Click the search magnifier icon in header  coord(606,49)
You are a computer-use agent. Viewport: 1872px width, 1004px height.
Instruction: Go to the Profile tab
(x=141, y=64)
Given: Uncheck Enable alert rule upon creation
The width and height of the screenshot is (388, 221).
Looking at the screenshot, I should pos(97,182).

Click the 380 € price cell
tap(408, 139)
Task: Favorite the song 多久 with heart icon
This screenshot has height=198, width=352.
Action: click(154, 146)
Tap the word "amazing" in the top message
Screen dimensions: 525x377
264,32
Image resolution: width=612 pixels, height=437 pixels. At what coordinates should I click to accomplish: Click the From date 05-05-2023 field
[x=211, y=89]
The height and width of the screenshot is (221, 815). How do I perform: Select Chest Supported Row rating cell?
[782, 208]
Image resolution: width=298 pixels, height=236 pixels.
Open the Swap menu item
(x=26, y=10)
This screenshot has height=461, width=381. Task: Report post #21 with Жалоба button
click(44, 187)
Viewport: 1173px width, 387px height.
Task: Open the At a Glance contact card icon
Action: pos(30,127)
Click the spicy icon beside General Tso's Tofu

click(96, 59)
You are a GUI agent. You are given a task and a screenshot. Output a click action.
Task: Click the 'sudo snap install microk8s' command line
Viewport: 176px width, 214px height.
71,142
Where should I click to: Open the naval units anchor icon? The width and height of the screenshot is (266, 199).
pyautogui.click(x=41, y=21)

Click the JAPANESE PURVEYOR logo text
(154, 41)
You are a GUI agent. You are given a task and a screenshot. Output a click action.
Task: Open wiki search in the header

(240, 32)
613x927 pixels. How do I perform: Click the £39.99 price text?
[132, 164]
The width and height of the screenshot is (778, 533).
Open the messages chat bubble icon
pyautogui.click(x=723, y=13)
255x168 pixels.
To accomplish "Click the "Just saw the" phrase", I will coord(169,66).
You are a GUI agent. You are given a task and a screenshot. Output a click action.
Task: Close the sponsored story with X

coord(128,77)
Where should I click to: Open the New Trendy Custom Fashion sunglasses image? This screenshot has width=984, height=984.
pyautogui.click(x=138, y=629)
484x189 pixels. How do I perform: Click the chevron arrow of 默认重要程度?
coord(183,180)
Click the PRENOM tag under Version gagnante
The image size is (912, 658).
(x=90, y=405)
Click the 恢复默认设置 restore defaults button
◆ ◆ ◆
- _Brief_
Starting at the line above that holds "Task: Click the" and ending at the line that holds "The width and height of the screenshot is (778, 533).", transcribe each line exactly and include no other lines.

- _Response box_
Task: Click the 'sudo snap install microk8s' command line
Viewport: 176px width, 214px height.
71,142
Where should I click to: Open the naval units anchor icon? The width and height of the screenshot is (266, 199).
pyautogui.click(x=41, y=21)

Click the JAPANESE PURVEYOR logo text
(154, 41)
You are a GUI agent. You are given a task and a screenshot. Output a click action.
Task: Open wiki search in the header

(240, 32)
613x927 pixels. How do I perform: Click the £39.99 price text?
[132, 164]
The width and height of the screenshot is (778, 533).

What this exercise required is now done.